═════ RECORDS FOR PROCESSING

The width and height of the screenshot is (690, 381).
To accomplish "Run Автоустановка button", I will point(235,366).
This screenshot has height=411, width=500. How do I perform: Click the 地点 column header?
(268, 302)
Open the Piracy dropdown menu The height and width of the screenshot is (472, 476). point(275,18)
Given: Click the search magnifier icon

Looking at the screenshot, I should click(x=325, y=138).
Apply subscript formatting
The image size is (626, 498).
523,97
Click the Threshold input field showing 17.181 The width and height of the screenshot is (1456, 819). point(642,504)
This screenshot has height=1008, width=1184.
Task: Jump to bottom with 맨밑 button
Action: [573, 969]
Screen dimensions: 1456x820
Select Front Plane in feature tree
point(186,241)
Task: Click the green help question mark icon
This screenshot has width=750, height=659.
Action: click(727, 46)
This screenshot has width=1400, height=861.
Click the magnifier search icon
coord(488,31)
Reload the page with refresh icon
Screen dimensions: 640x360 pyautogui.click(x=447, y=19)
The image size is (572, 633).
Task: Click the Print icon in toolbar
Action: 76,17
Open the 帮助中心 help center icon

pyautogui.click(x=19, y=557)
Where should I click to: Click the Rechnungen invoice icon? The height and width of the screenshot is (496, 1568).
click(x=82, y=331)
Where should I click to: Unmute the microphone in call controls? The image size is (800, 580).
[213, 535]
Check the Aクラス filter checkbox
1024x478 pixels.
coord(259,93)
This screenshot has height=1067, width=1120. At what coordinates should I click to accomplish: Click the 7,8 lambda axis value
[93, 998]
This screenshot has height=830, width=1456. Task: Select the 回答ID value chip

══════════

◆ SHORT EXERCISE ◆
Reproduce word for word the rows starting with the one that contains "Given: Click the search magnifier icon" and continuing through the final row, with both of those rows included.

◆ RESULT ◆
Given: Click the search magnifier icon

Looking at the screenshot, I should click(x=325, y=138).
Apply subscript formatting
The image size is (626, 498).
523,97
Click the Threshold input field showing 17.181 The width and height of the screenshot is (1456, 819). point(642,504)
This screenshot has height=1008, width=1184.
Task: Jump to bottom with 맨밑 button
Action: [573, 969]
Screen dimensions: 1456x820
Select Front Plane in feature tree
point(186,241)
Task: Click the green help question mark icon
This screenshot has width=750, height=659.
Action: click(727, 46)
This screenshot has width=1400, height=861.
Click the magnifier search icon
coord(488,31)
Reload the page with refresh icon
Screen dimensions: 640x360 pyautogui.click(x=447, y=19)
The image size is (572, 633).
Task: Click the Print icon in toolbar
Action: 76,17
Open the 帮助中心 help center icon

pyautogui.click(x=19, y=557)
Where should I click to: Click the Rechnungen invoice icon? The height and width of the screenshot is (496, 1568).
click(x=82, y=331)
Where should I click to: Unmute the microphone in call controls? The image size is (800, 580).
[213, 535]
Check the Aクラス filter checkbox
1024x478 pixels.
coord(259,93)
This screenshot has height=1067, width=1120. At what coordinates should I click to accomplish: Click the 7,8 lambda axis value
[93, 998]
This screenshot has height=830, width=1456. Task: Select the 回答ID value chip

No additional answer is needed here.